第44話それから…
すっかり楽しくなった私の中学生活はあっという間に過ぎた…
そう。
気がつけば一年だ…
猛先輩や剛先輩や永海先輩を筆頭にした3年生は皆、卒業し、私達は3年に…莉奈や未亜達は2年になった。
〜
「美月先輩、紹介します。あたしの後輩で九童悠妃って言い………何やってるんですか?」
「ゲホッゲホッ…本人に聞いてよ」
今日は新一年生の入学式だ。
授業はないし、午前中で終了である。
もっとも屋上メンバーの中で入学式にちゃんと出席したのは私だけだが…
そしてなんで私が咳き込んでいて、莉奈が困惑しているのか…
それは私の肩で葉巻をふかしているバカな九官鳥のせいである。
「入学初日に挨拶に来るなんてなかなか殊勝な心がけだねー?私はホープ。美月ちゃんのパートナーだよ」
「はい!!これからよろしくお願いします!!」
悠妃ちゃんは元気よくそう挨拶する…
悠妃ちゃんの見た目は茶髪にカラコンが入った普通の…いや、普通じゃないか。
ここは中学校だし…
でも、屋上メンバーの中じゃむしろ私の見た目の方が浮いているし…
私はそんなどうでもいいことを考えながら答える。
「うん、悠妃ちゃん。美月だよ。よろしくね?」
「はいっ!!美月先輩の武勇伝は莉奈先輩から聞いてますっ!!一中に華音先輩とたった二人で乗り込んで100人以上を…美月先輩はウチらの憧れですっ!!」
うん、半分は正解だけど、いろいろ盛ってる…
私が倒した…いや、正確にはホープが処理したのは20人ぐらいだし…
あの後、3回程来るたびに返り討ちにされた…(私はあの校門の事件以来、やってないからほとんど華音がやった)一中は手段を選ばなくなり、一般生徒にまで手を出しはじめた。
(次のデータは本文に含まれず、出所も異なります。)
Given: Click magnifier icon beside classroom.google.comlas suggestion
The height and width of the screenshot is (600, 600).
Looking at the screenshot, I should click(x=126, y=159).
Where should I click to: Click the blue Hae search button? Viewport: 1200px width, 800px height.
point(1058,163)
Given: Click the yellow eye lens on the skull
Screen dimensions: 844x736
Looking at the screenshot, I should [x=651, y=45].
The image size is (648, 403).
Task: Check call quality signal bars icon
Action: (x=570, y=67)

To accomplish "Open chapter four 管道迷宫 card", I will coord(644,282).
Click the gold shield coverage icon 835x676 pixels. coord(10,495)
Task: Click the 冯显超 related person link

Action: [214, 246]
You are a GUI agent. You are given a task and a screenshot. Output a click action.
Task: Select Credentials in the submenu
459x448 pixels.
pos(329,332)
それに激怒した先輩方が一中に乗り込んだけど、50人以上集まっている一中の多勢に、さすがに返り討ち…
捕まった先輩方を助けに華音が一人で乗り込んだ話を莉奈から聞いた私は、さすがに放っておけなくて一中に行った。
〜
数ヶ月前…
「化け物じゃねーかよ…一人で30人以上やりやがったぞ?」
「でも、さすがに幹部が束でかかればいけるでしょ?」
一中のトップの男子生徒とNo.2の女子生徒はそんなやりとりをする…
冗談抜きで華音は強い…
「あ?……んなもんか?おい?」
30人以上を倒した華音もさすがに満身創痍…
もはや立っているのがやっとだ。
「まあ、この分なら俺らが出なくてもなんとかなるだろ?玲那も汚名返上できたんじゃねーか?」
「…兵隊が相当数やられてるけどね?こんな状況でもし………うわ…最悪…」
女子生徒が私を見て露骨に嫌な顔をする…
私だって来たくて来たんじゃないんだよ?
「…八神華音はたしかNo.2だったよな?ってことはアイツが死神女王か。お前ら行くぞっ!!ドローンは無視しろっ!!操ってるヤツをやれば終わりだっ!!」
一中トップの男子生徒はそう言って突っ込んでくる…
〜
まあ、そこから先は例のごとく私は何もしないまま終わったのだが…
全てが終わった時に…
「…美月に全部いいとこ持ってかれちまったじゃねーかよ…」
と言った華音のセリフは不思議とまだ耳に残っている。